I don't mind hosting all the big get togethers at my house year after year. After year. But could you please stop using the excuse that I have the biggest house? Or that I am the only one with a double oven? My house is just an average sized, stuck in the middle of vinyl sided suburbia, house. And, for the record, I have a double oven because upon purchasing this house I had the foresight to know that dino nuggets and potato smiley faces need to be cooked at different temperatures, but it is convenient to have them ready at the same time.

Me


Dear Me,

You really should wash your hair everyday, it looks much better when you do. Just an FYI.

Mirror

17 comments:

The Bissots said...

Everytime I'm annoyed with someone I say I'm going to write a letter. Looks like you did it!! Nicely put.

Jennifer (Jen on the Edge) said...

So you must be having a very interesting week so far...

Darcy said...

Cute post! Funny about the Velveeta. I had the same thing happen last week. I looked in all of the logical spots that I thought it might be in but had to end up asking a grocery store employee to go show me where to find it. Ironically it was in an endcap of the store by organic food. Um...ok then!

Yeah, naked in the kitchen is a little weird. :)

chrissy said...

EEW! What's with the naked neighbors!! I was Lol!!!

Stie: My Favorite Things said...

Okay, this was all very funny. Laughed and laughed. Until I read the big C word. Tell me you don't have it.

But if you do, I know you'll kick its big, ugly ass. You're tough like that.

Kelly @ Love Well said...

Dear Lisa:

Go straight to your children's collection of Halloween candy. Find two of your favorite pieces. Note: They must contain chocolate.

Consume.

Repeat as necessary.

Warning: Be sure to hide the wrappers deep in the trash can.

Me

ValleyGirl said...

Haha, what a great post! I have days like that too, but I'm never in a good enough mood to point these kinds of things out in a joking manner!! Your Velveeta letter made me laugh -- it reminded me of the Kranks' trip to the grocery store in the book "Skipping Christmas" by John Grisham. And I second Kelly's comment: time for a little indulgence after a rough day!

Cindy said...

I LOVE this post.
But I HATE the hospital pre-registration part.

Hope all is ok.

Mary@notbefore7 said...

Ok, I am laughing so hard. Naked neighbors? WHAT???

So with ya on the missing toys - what is the deal???

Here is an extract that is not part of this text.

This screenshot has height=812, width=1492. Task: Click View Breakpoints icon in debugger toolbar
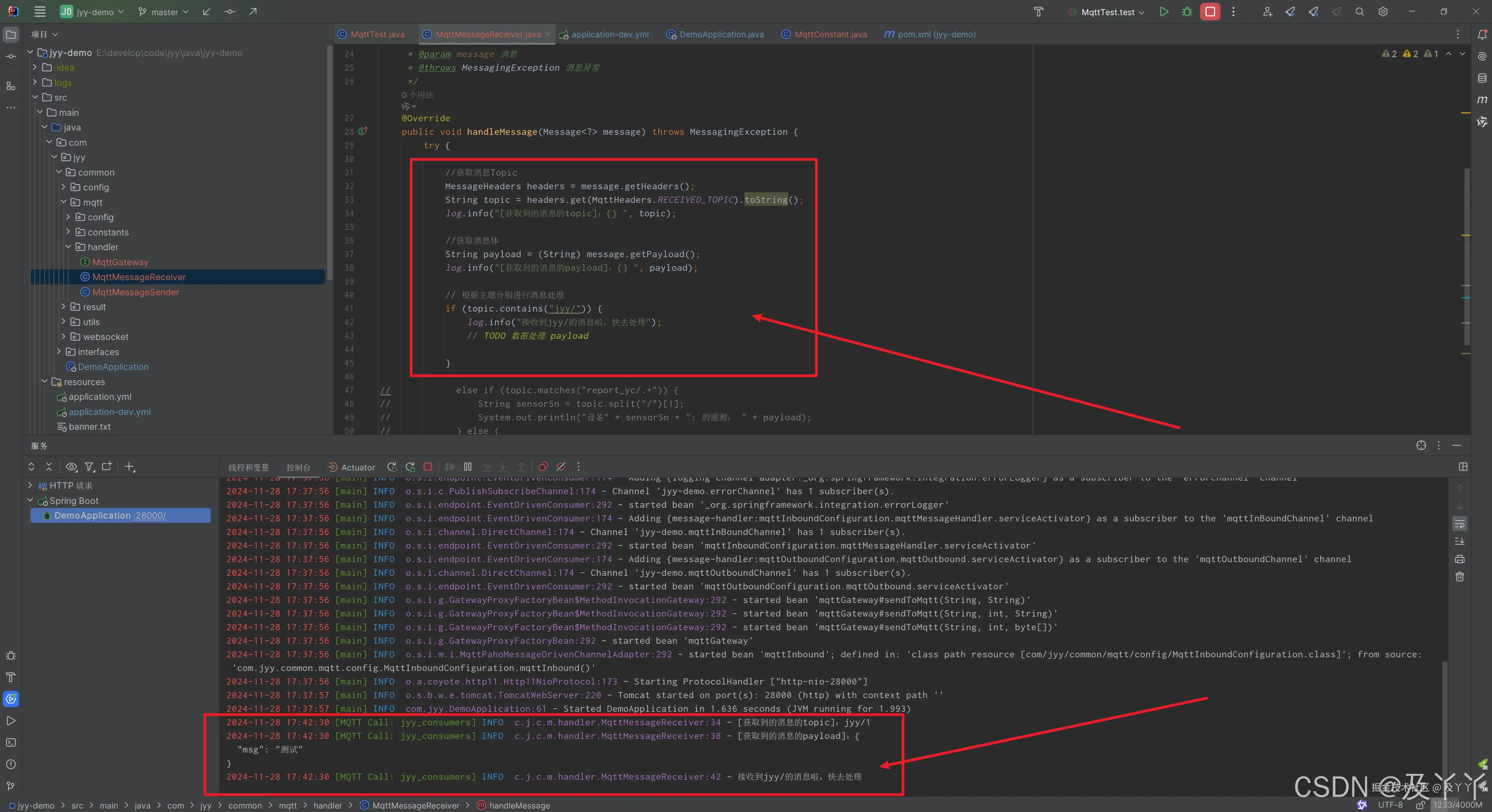pos(543,467)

Not laughing so hard on the hospital preregistraion one...how are things?

Kellan said...

These were ALL so funny!! You have a true talent at finding those funny things to write about and such a great writing style!! I truly enjoyed reading each one of these letters and began to have too many favorite lines to quote any in particular - well done! I'm Kellan - thanks for coming by my site - hope to see more of you soon. See ya.

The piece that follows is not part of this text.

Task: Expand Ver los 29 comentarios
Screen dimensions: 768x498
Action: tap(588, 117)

SnapHappyInkyMomma said...

Definitely sounds like you were having a rough day!

PLO said...

You are so funny. I could have written the same letter about the just rolled out of bed,pj wearing, screaming child bearing, slob at the bus stop. I really appreciate her dirty looks as well, as though I am the one undressed and dragging a spoiled screaming child still eating her breakfast. My letter to Jewel would read: Dear Jewel, I only have $30 this week to feed my children, can you please not bombard me with the newspaper, scouts, churches, etc. begging me for money. thank you

chickadee said...

those are hilarious.

thanks for going over to my homeschool interview. i appreciate your comment!

chrissy said...

Ready to talk yet and let us know what is going on? Even still, still praying and believing for the best for you whatever you are fighting!

new diva on the blog said...

Fantastic post had me laughing a lot. Very clever and I think what all of us would like to do on a regular basis-write letter to those who p@#$ us off.

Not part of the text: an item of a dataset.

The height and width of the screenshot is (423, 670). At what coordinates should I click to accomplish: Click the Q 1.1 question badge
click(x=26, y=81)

I did not like the cancer letter,however, 'cause now I am worried about you.

Sincerely hope you are o.k.

Family Adventure said...

'kay, Lisa: So with you on the Ikea thing. Why is that?!??!?! Drives me crazy. But I am wondering 'bout the registration lady, thingy. You know the one.

Heidi

missbecky75 said...

All that in one day? Bless your heart. Sounds like my recent bad luck has jumped to you... sorry! :)

Of course you've got me wondering with the cancer letter. I hope all is well.